As treatment works, it can cause what has become known as pseudo disease progression; and this is just one of the many revolutions immunotherapy is triggering in oncology imaging, Professor Clarisse Dromain (Lausanne/CH) explained as she opened the session dedicated to this game changing treatment, Friday morning at ECR. In the last few years a whole range of immunotherapy approaches have been developed including non-specific immune-stimulant, adoptive T-cell therapy and immune checkpoint inhibitors (anti CTLA-4, anti PD1 and anti PDL1). The most commonly used and intensively studied are the immune checkpoint inhibitors (ICIs), which have a profound impact on cancer treatment, Dromain explained.

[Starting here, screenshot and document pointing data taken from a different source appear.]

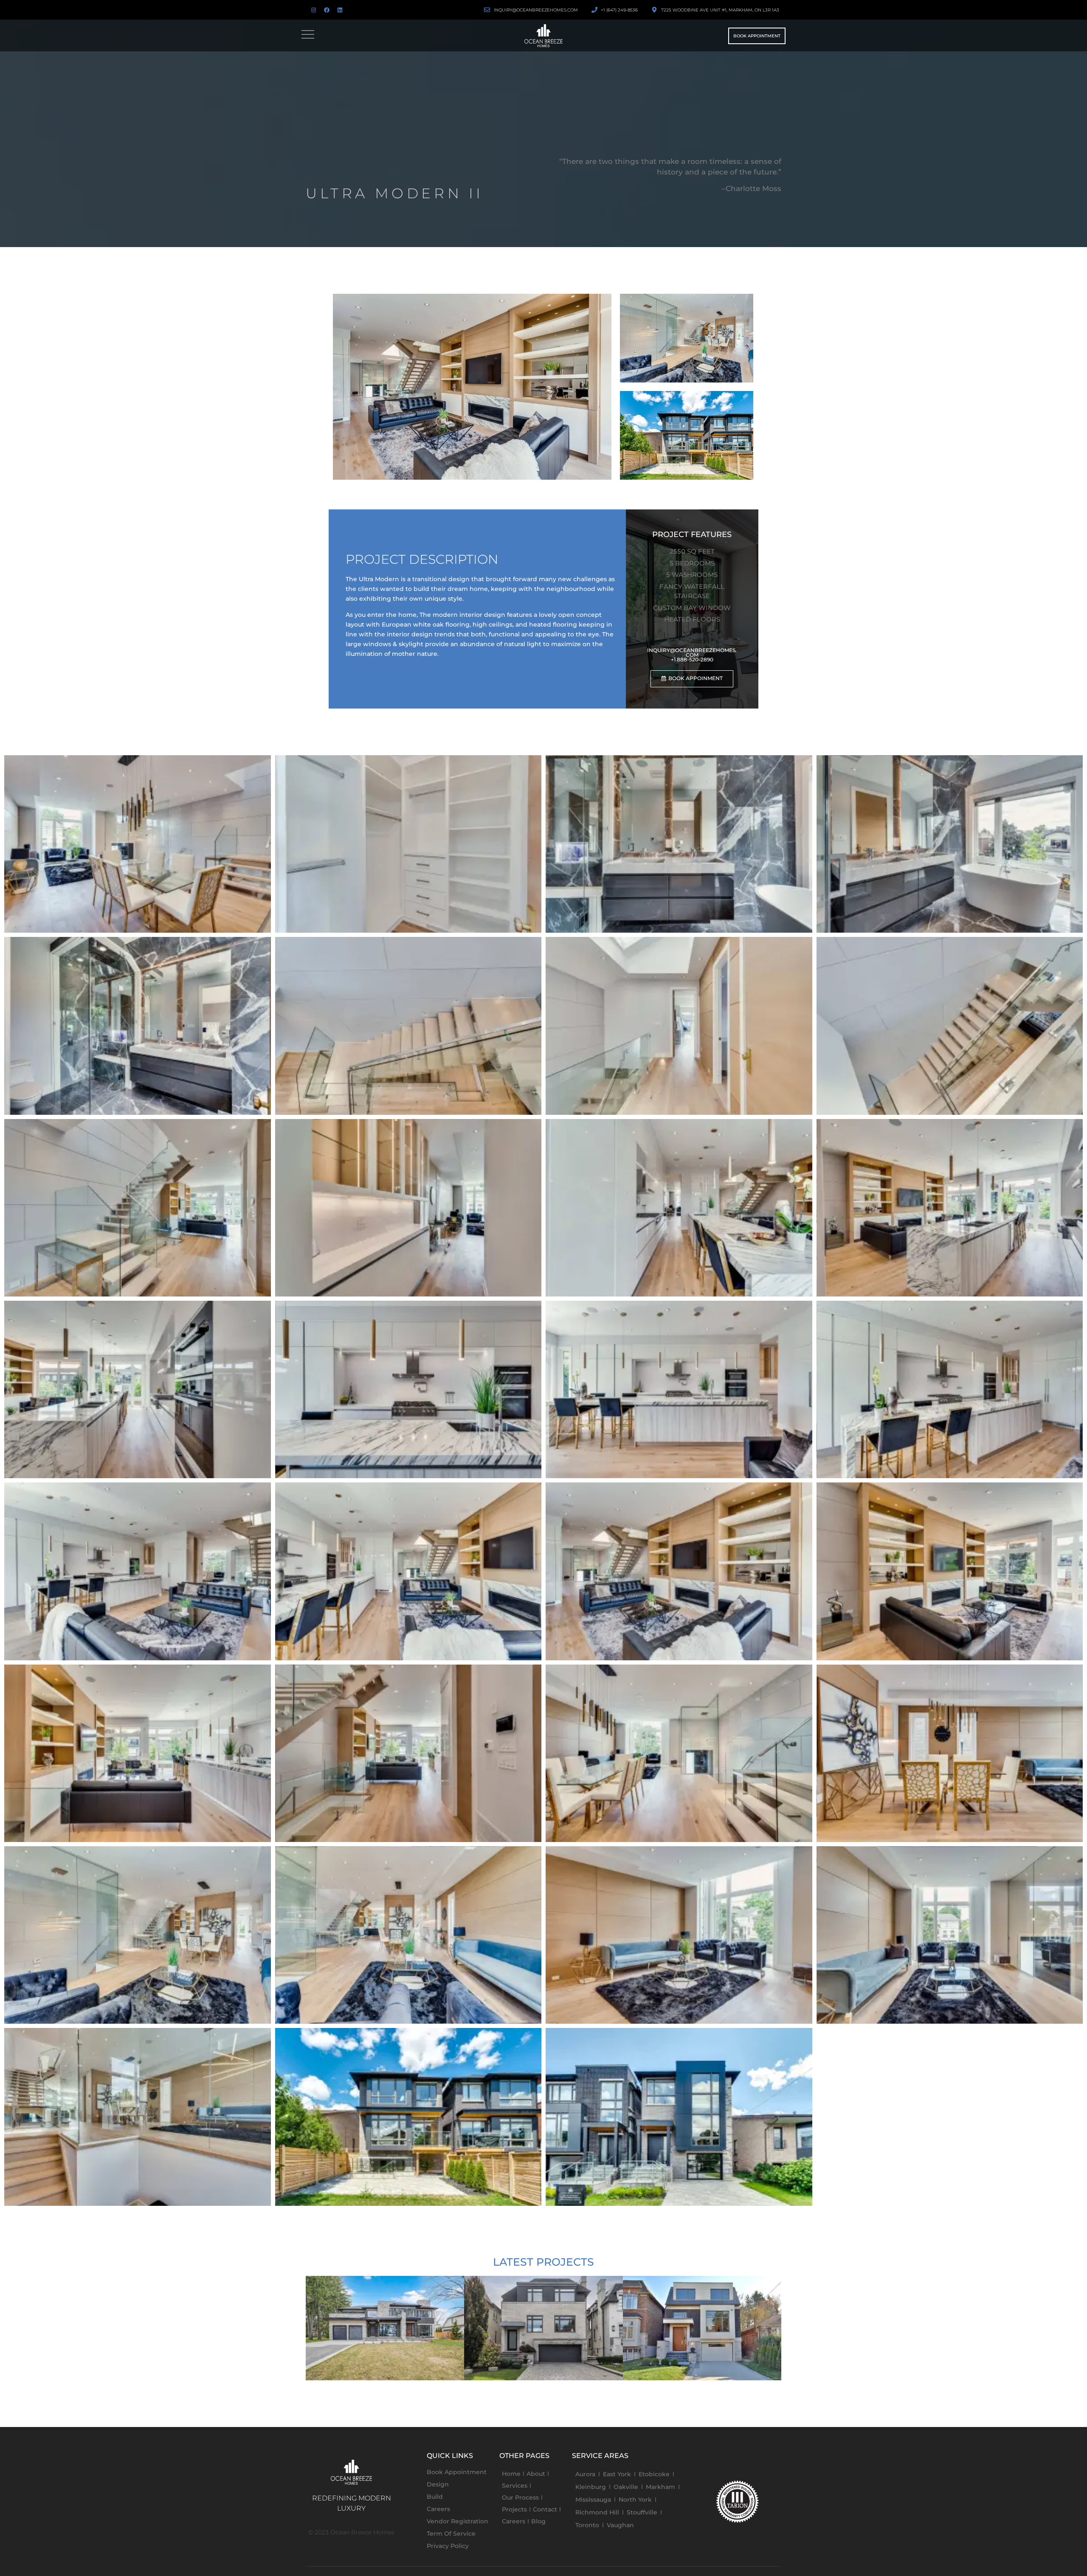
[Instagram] (313, 9)
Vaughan (620, 2525)
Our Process (520, 2497)
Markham (660, 2487)
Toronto (587, 2525)
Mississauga (593, 2499)
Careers (513, 2521)
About (536, 2474)
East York (617, 2474)
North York (635, 2499)
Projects (514, 2509)
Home (511, 2474)
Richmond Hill (597, 2512)
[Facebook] (326, 9)
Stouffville (642, 2512)
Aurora (585, 2474)
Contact (545, 2509)
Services (514, 2485)
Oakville (626, 2487)
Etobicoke (654, 2474)
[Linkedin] (339, 9)
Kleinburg (590, 2487)
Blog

If you stop immunotherapy you have a very long duration of response without progression. This is really specific to immunotherapyClarisse Dromain
“Their mechanism of action signifies a true shift in oncology. Instead of targeting tumor cells, ICIs target the immune system to break cancer tolerance and stimulate anti-tumor immune response,” she said.
These new drugs have been available on the market since 2011, for melanoma, lung, bladder, renal, and head and neck cancer, with remarkable and long-lasting treatment response. Because they trigger immune and T-cell activation, ICIs lead to unusual patterns of response. “First and foremost, we observe delayed response. We have a lot of stable disease with very slow, steady decline in total tumor volume and this is really a long duration response,” she said. It is interesting to look at durability of response in patients who discontinued due to toxicity, Dromain added. “If you stop immunotherapy you have a very long duration of response without progression. This is really specific to immunotherapy.”
New types of response have been spotted on imaging, such as flare phenomenon and response after initial increase in tumor border and initial appearance of new lesions. “These new types of response are called pseudo-progression, and could be due either to infiltration of the tumor site by immune cells or continued tumor growth until a sufficient response develops due to the time required to mount an adaptive immune response,” Dromain explained.
Recent research suggests that pseudo progression with anti PD-L1 may appear in about 5% of patients. An increase of tumor burden during immune checkpoint blockade (ICB) treatment is more likely to reflect true progression than pseudo-progression, Dromain said. “It’s an important point because we talk a lot about pseudo-progression, but true progression is more common.” The immune system may be more reactive in a younger population and pseudo progression could be associated with a clinical worsening, especially in lung cancer. Pseudo progression may occur at any time, but has mostly been observed around 12 weeks after the onset of therapy, especially in melanoma. Last but not least, pseudo progression may concern all organs, but most commonly lymph nodes, lung and liver.
Dromain shared the case of a patient with colic cancer MSI positive, “a very nice indication for immunotherapy”, who showed progression after 3 types of chemotherapy. “We did a clinical trial and tested an anti PD-L1 for liver metastasis. A few months after treatment onset, we saw very good response in the liver of this peritoneal lymph node. We suggested the possibility of flare phenomenon and performed cytology by aspiration of lymph node. This showed mature lymphocyte, so we continued the treatment and the response was very good in the liver. The lymph node disappeared,” she said.
New criteria have been developed to be able to manage this new type of response. To overcome the limitation of RECIST criteria to assess these specific changes in tumor burden, so-called irRC criteria were established, on the basis of WHO criteria (bi dimensional measurements, end target lesion + 5 cutaneous target). “This was really designed for melanoma. The main difference compared to classical WHO criteria is the inclusion of the measurements of new target lesions into disease assessments and the need of a 4-week CT re-assessment to confirm progression,” she explained. Things did not turn out so well in clinical practice. “It was a real nightmare to have 15 target lesions, this 2 dimensional measurements. So we established iRECIST, which are based on one-dimensional measurements and include the same choice of lesions,” she said. And last year, the RECIST working group developed a new consensus guideline, iRECIST, which recommends assessing lesions (target, non target and new) separately.
Pseudo-progression should be considered until PD is confirmed, but there is a lack of scientific rational regarding time window to do so, Dromain explained. “Studies give different results. For example Nishino et al observed 103 patients with melanoma, with 4% of pseudo-progression. Median time to peak tumor burden was 5.5 months, median time to the first scan showing tumor burden decrease compared with the prior scan was 6.8 months, and all patients had 2 or more consecutive scans demonstrating PD over the time frame of 4 weeks before response. But recently the RANO working group on neuro-oncology recommended a 3-month period for confirmation of PD.”
Clarisse Dromain MD PhD, head of the cancer imaging department at Gustave Roussy Cancer Campus University Hospital, Paris, researches interventional and diagnostic breast imaging. She is a member of the European Society of Radiology and several other international and national scientific organisations.